For a moment, I did not feel the pain. I genuinely thought he was thanking me and then I realised that his was as much an attack as Lionheart’s had been. Maybe I had sounded rather grand, rather condescending? – I have that effect occasionally but, on this occasion, I chose my words carefully and was genuinely grateful. Perhaps, and this is more likely, he had picked up on my attitude at a much deeper level? Dennis was not an intellectual in any way. He was very much a creature of instinct, emotion and intuition. And he would sniff out any insincerity on your part and snuff you out immediately like a candle in an eighteenth century wall sconce. When riled he was a veritable tiger. He himself was, however, notoriously insincere. He liked to think of himself as very American and straightforward, but he could smile and be a villain with the best of us. In short, he was a ‘character.’
A group of us had gathered in the hall on the ground floor, fumbling for our coats in the Victorian room which opened off the room in which the Christmas goose sat proudly on its big eighteenth century platter, awaiting consumption.
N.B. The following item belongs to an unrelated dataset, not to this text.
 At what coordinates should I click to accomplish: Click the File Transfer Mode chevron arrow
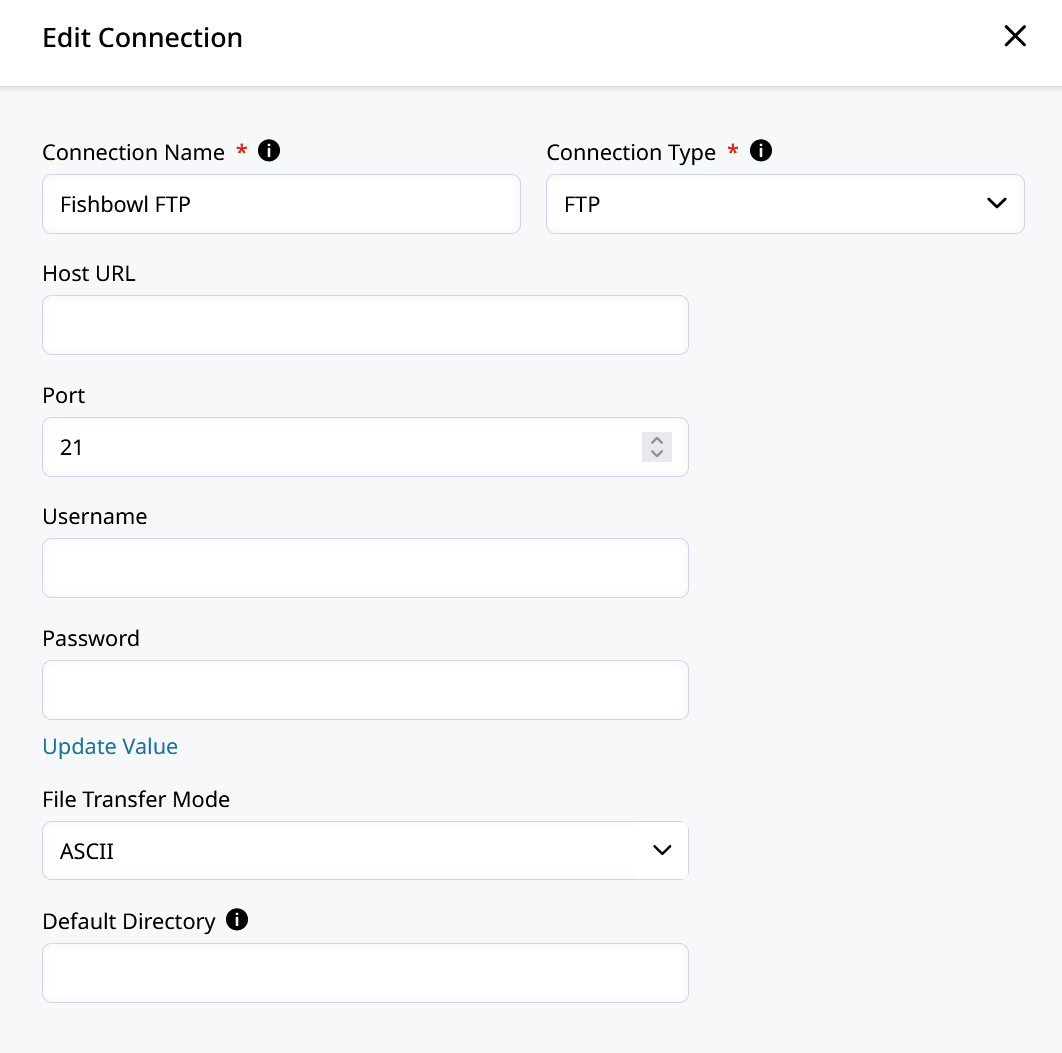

“The wonderful thing about Denny,” Edgar-in-Elder-St drawled, “is he is a confidence man, a trickster. He sold to the English what was already theirs. It’s better than bottled water – and what a swizz that is – And we fell for it completely. We bought it!”
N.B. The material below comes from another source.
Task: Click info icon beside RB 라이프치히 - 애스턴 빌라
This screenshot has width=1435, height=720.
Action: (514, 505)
“Very American, that,” Lionheart added, as he struggled to find Arlecchino’s opera cape which had somehow gone missing.
“Lionheart, where ees my cape, I can’t pass thee market porters dressed as a ‘macaroni’, a kind of Yankee Doodle Dandy! I will be a laughing stocking.”
At this point Arlecchino’s eyes met those of Whitechapel, Dennis’ black and white cat, sitting at the bottom of the stairs and enjoying the festivities. Finally, we found the cape and Arlecchino’s costume was hidden from the amused and even scornful eyes of the market porters, through whom he imagined himself moving so perplexingly.
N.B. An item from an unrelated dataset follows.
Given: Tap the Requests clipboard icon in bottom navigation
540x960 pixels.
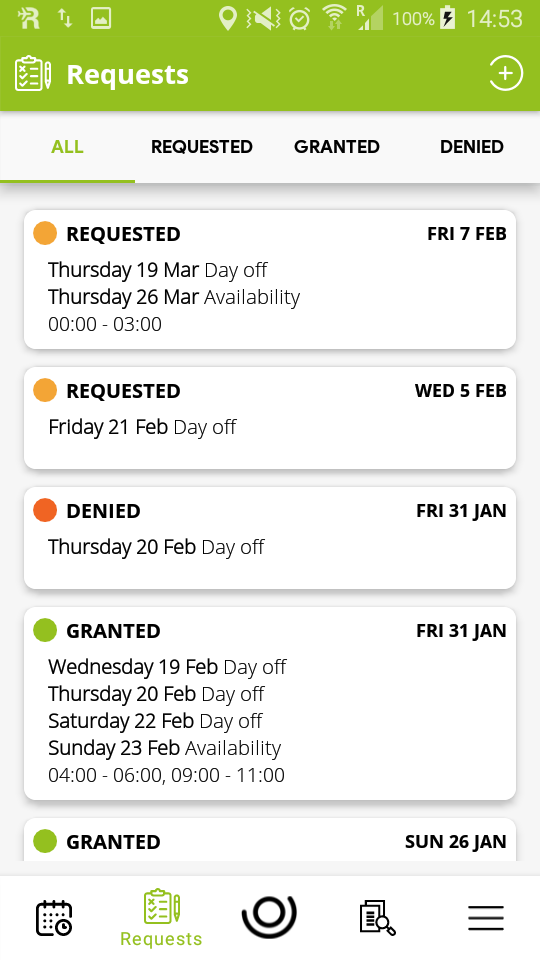Looking at the screenshot, I should (x=162, y=907).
I had confided to Lionheart earlier that I found the house too much of a museum and a bit too Hollywood for my taste. I can say this without doing Dennis any harm at all because, in all these years, I have only met two other people who felt the same as I did. Dennis prided himself on being the real thing. The ‘real thing’ in terms of taste and decoration was distinguished by him as the ‘Joan Collins School of Decoration’ versus the ‘Queen Mother’s School of Decoration.’ There was even a television programme on the area in which Dennis and William Candy, the architectural-historian-who-wore-a-kilt-and-sported-a-pigtail, were seen wandering around Spitalfields and Brick Lane, past the Jewish Soup Kitchen for the Poor, along the Moorish Arcade in Fashion St, examining different facades and door fronts, lintels and fanlights, approving or disapproving as the Queen Mother dictated.
Our door front had been a thing of beauty and a joy forever, until we had to have it taken away and repaired and, in that process, hundreds of years of paint stripped off – O, God, forgive me – to reveal the original contours sleeping unsuspected beneath and then the door became a bad thing. In vain did I argue that mother and I had very little choice in the matter – the architect insisted – but Dennis would have none of it, and so Phyllis and I had the indignity of hearing Dennis and William Candy, the architectural-historian-who-wore-a-kilt-and-sported-a-pigtail, stop in front of our door and exclaim to the nation in a televised documentary, “This is very much an example of the Joan Collins School of Decoration! We prefer the Queen Mother’s School.” They both shook hands on it and that was that. Our fate was sealed.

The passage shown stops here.